Download release assets from GitHub and decompress them.

PARAMETER	DESCRIPTION
`tag`	Release tag (e.g. `"v0.1.0-data-2026-04-04"`). If None, downloads the latest data release. TYPE: `str` DEFAULT: `None`
`data_dir`	Directory to store downloaded files. Defaults to `~/.papertrail/data/{tag}/`. TYPE: `str or Path` DEFAULT: `None`
`repo`	GitHub repository in `owner/name` format. TYPE: `str` DEFAULT: `GITHUB_REPO`
`assets`	Specific asset filenames to download. If None, downloads all assets in the release. TYPE: `list[str]` DEFAULT: `None`
`force`	If True, re-download even if files already exist locally. TYPE: `bool` DEFAULT: `False`

RETURNS	DESCRIPTION
`Path`	Directory containing the downloaded (and decompressed) files.

RAISES	DESCRIPTION
`ValueError`	If no matching release is found.
`HTTPError`	If a download fails.

load_papers ¶

load_papers(data_dir: Optional[str | Path] = None, tag: Optional[str] = None, which: str = 'merged') -> list[dict[str, Any]]

Load papers from a downloaded release.

PARAMETER	DESCRIPTION
`data_dir`	Directory containing downloaded data files. If None, uses `~/.papertrail/data/{tag}/`. TYPE: `str or Path` DEFAULT: `None`
`tag`	Release tag. Used to locate the data directory if `data_dir` is not specified. If both are None, uses the latest release. TYPE: `str` DEFAULT: `None`
`which`	Which dataset to load: `"merged"` — raw merged papers (`all_papers_merged.json`) `"enriched"` — papers with metadata (`enrich_checkpoint.json` or `papers_enriched.json`) `"final"` — papers with embeddings (`papers_final.json`) `"scrapes"` — per-channel scrapes (returns a dict of `{filename: data}`) TYPE: `str` DEFAULT: `'merged'`

RETURNS	DESCRIPTION
`list[dict] or dict`	Paper records. For `which="scrapes"`, returns a dict mapping filenames to their contents.

RAISES	DESCRIPTION
`FileNotFoundError`	If the data directory or expected files don't exist. Suggests running `download_release()` first.

data_summary ¶

data_summary(data_dir: Optional[str | Path] = None, tag: Optional[str] = None) -> dict[str, Any]
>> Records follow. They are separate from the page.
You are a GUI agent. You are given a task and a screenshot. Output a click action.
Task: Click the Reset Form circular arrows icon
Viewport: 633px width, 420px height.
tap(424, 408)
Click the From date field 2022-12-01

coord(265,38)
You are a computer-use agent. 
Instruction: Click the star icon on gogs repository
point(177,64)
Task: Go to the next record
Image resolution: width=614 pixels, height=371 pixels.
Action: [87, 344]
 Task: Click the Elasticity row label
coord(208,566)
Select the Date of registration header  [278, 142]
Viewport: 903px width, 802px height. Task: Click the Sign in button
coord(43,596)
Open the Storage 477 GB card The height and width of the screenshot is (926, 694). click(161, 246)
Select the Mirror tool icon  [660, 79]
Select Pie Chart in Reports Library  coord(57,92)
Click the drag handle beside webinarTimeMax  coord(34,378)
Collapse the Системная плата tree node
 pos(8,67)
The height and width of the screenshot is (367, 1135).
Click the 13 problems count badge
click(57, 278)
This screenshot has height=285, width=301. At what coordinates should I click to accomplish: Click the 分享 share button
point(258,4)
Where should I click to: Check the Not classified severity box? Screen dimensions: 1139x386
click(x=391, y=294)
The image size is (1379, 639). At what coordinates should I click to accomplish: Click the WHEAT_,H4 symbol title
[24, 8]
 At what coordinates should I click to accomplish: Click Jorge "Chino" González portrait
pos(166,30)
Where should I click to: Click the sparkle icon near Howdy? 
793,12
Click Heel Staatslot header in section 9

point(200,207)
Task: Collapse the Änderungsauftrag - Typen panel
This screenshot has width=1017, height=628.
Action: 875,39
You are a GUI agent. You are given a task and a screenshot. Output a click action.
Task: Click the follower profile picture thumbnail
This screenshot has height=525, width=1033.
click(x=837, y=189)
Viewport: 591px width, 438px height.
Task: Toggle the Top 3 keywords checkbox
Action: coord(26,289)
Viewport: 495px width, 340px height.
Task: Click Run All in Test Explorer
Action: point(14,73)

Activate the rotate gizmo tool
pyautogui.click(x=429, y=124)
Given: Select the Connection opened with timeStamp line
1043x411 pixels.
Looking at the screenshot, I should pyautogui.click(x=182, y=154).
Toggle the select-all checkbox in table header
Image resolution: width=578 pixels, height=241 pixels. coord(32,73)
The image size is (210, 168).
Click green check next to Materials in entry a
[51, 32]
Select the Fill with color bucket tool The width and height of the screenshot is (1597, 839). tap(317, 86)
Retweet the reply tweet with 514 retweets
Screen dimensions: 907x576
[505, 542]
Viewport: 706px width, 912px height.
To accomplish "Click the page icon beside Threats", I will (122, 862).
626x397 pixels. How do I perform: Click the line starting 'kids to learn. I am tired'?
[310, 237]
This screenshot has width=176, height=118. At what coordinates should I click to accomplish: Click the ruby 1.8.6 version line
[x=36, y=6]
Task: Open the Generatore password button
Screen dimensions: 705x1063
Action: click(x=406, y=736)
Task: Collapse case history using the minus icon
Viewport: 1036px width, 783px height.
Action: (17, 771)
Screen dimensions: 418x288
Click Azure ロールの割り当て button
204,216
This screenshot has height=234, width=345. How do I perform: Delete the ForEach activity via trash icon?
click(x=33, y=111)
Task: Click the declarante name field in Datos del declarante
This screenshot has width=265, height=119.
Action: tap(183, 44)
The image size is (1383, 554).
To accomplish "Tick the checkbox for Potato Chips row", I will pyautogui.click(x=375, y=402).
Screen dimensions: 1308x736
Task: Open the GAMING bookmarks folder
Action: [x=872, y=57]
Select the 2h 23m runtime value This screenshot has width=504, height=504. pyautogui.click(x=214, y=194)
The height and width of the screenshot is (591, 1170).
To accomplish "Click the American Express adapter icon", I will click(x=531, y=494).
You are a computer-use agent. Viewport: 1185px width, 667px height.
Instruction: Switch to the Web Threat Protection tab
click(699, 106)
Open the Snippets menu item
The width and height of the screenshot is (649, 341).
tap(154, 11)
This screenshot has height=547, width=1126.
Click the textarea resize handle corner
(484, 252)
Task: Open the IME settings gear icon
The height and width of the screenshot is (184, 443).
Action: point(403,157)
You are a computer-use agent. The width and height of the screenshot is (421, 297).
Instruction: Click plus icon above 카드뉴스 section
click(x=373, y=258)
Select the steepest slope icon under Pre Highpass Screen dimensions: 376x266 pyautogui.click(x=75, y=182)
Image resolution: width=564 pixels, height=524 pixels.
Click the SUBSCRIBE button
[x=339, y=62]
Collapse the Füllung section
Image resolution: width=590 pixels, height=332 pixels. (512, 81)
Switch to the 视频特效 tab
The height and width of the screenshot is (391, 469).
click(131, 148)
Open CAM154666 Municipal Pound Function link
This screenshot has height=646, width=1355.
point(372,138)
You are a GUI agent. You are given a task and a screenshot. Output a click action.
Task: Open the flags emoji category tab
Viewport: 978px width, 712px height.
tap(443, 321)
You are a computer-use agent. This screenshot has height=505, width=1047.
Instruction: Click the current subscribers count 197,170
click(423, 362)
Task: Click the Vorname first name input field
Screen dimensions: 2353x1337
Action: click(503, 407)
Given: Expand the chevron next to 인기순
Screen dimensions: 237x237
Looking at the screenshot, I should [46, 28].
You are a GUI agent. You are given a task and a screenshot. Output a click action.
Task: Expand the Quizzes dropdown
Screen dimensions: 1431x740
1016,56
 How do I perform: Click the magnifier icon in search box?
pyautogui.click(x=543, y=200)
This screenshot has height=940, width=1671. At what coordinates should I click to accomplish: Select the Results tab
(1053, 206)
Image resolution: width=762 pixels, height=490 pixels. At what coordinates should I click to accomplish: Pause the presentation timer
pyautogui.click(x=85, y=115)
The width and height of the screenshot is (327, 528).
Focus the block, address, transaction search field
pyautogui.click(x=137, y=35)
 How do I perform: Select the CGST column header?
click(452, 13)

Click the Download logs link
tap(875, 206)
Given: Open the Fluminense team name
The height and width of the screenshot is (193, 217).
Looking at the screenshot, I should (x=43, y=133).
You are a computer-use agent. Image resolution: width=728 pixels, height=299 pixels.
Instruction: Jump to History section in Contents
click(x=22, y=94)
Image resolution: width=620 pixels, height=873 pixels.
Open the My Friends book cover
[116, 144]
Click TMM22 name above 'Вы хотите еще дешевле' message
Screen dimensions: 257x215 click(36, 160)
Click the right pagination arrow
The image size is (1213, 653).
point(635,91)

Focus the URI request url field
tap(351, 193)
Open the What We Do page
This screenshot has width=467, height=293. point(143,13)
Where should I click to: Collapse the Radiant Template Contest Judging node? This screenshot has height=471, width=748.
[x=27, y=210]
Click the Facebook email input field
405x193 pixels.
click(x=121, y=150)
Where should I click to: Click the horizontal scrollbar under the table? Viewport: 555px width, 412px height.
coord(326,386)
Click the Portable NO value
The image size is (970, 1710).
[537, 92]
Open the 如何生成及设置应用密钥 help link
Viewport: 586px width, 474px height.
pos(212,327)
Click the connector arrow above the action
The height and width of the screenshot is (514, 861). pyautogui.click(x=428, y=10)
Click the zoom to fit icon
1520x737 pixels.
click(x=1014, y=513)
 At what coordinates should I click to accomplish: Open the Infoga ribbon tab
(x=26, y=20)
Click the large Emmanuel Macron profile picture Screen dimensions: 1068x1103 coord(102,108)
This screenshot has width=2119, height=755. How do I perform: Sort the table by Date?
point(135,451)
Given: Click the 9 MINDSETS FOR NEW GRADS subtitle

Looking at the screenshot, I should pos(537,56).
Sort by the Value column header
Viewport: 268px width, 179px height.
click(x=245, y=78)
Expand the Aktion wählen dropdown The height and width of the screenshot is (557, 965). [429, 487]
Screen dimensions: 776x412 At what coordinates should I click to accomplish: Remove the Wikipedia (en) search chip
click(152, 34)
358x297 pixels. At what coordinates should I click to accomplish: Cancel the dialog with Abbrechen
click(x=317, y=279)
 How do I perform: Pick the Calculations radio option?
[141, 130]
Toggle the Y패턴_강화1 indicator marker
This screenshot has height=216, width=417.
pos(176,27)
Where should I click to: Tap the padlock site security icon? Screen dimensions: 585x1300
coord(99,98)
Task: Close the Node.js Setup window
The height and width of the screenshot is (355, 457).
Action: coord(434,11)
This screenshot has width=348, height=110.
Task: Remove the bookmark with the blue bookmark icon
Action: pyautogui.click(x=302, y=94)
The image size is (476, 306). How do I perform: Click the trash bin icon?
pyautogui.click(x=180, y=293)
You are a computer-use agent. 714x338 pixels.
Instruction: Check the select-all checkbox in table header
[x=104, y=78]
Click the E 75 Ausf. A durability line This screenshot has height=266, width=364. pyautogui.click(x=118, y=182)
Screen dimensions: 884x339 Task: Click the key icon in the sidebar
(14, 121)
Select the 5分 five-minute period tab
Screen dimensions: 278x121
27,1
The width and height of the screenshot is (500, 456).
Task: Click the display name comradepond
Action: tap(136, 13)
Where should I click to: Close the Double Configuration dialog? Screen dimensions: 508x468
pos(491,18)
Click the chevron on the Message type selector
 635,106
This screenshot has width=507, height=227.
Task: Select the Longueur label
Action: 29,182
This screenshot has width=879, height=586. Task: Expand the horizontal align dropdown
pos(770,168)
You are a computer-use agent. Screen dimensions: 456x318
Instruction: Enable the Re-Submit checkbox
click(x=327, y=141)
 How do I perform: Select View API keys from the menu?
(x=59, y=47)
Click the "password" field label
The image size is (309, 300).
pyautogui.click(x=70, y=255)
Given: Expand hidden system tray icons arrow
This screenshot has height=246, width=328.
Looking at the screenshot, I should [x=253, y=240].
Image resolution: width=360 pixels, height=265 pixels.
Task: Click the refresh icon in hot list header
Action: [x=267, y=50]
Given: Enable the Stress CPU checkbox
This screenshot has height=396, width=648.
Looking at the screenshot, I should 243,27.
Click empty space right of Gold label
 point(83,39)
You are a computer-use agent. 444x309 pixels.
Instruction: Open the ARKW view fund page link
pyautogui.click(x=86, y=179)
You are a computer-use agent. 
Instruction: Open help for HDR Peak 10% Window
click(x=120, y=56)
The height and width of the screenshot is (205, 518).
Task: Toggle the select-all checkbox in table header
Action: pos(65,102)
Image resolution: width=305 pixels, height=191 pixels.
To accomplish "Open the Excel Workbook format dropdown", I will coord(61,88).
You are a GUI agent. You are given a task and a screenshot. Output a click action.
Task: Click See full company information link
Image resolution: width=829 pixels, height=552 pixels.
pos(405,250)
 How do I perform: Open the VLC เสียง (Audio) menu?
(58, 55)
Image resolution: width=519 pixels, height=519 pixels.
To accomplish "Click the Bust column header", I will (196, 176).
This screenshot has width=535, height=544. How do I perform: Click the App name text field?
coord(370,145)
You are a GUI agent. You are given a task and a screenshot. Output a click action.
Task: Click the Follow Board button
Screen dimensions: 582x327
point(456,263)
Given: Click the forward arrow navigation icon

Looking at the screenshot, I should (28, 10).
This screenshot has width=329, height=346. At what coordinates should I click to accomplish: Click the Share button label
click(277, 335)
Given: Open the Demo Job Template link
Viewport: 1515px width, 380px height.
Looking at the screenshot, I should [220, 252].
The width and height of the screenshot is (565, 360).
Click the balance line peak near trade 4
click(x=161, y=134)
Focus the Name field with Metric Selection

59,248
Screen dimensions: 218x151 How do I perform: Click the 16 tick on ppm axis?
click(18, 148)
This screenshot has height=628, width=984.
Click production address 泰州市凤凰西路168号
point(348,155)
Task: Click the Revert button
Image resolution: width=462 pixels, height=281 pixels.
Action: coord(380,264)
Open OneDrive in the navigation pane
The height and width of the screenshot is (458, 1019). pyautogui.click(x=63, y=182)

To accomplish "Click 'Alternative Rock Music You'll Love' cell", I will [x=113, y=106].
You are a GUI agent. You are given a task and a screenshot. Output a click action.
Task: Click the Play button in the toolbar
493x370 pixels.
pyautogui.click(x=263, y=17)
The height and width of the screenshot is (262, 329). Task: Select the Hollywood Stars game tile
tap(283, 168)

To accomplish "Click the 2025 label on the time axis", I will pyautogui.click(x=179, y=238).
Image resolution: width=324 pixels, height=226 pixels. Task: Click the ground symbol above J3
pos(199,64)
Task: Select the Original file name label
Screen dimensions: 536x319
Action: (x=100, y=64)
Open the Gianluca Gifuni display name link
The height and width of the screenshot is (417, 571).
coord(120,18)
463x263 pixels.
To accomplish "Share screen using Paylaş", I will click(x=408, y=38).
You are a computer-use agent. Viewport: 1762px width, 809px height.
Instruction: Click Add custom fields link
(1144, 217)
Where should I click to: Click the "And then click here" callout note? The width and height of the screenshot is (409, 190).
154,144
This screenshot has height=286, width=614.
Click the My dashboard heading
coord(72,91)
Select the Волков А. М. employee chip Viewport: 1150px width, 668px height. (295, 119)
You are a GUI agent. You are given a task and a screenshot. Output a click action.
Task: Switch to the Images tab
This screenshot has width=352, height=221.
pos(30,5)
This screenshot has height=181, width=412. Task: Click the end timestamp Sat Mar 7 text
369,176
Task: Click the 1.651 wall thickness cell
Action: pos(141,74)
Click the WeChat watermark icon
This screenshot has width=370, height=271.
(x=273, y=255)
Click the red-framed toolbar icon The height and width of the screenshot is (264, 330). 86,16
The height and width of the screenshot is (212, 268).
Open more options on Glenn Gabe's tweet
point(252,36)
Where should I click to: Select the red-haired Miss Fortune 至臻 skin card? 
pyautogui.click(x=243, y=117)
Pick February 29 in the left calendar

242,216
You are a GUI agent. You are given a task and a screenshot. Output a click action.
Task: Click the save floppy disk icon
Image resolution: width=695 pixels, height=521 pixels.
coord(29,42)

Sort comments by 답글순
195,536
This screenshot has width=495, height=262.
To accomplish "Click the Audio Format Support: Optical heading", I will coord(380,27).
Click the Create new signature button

Summarize available data in a release directory.

PARAMETER	DESCRIPTION
`data_dir`	Directory to inspect. TYPE: `str or Path` DEFAULT: `None`
`tag`	Release tag (used to locate directory if data_dir is None). TYPE: `str` DEFAULT: `None`

RETURNS	DESCRIPTION
`dict`	Summary with keys: `tag`, `files` (list of dicts with name, size_kb, records), `total_papers`, `enriched_count`.

Datasets¶

Each release may contain these assets:

Asset	`which=`	Description
`all_papers_merged.json.gz`	`"merged"`	Deduplicated papers from all channels with extracted IDs
`enrich_checkpoint.json.gz`	`"enriched"`	Papers with metadata from OpenAlex + Semantic Scholar
`papers_enriched.json.gz`	`"enriched"`	Fully enriched papers (preferred over checkpoint)
`papers_final.json.gz`	`"final"`	Papers with embeddings, projections, and clusters
`channel_scrapes.tar.gz`	`"scrapes"`	Per-channel raw Slack scrapes (extracted to individual JSON files)

Storage¶

Downloaded files are stored at ~/.papertrail/data/{tag}/. Each release gets its own subdirectory, so multiple snapshots can coexist.

Compressed files (.json.gz, .tar.gz) are automatically decompressed after download. The originals are kept alongside the decompressed versions.

Authentication¶

Public repositories don't require authentication. For private repos or to avoid rate limits, set GITHUB_TOKEN or GH_TOKEN:

export GITHUB_TOKEN="ghp_..."

CLI Usage¶

# Download latest data
papertrail download

# Download specific release
papertrail download --tag v0.1.0-data-2026-04-04

# Download to custom directory
papertrail download --data-dir ./my_data

# List available releases
papertrail releases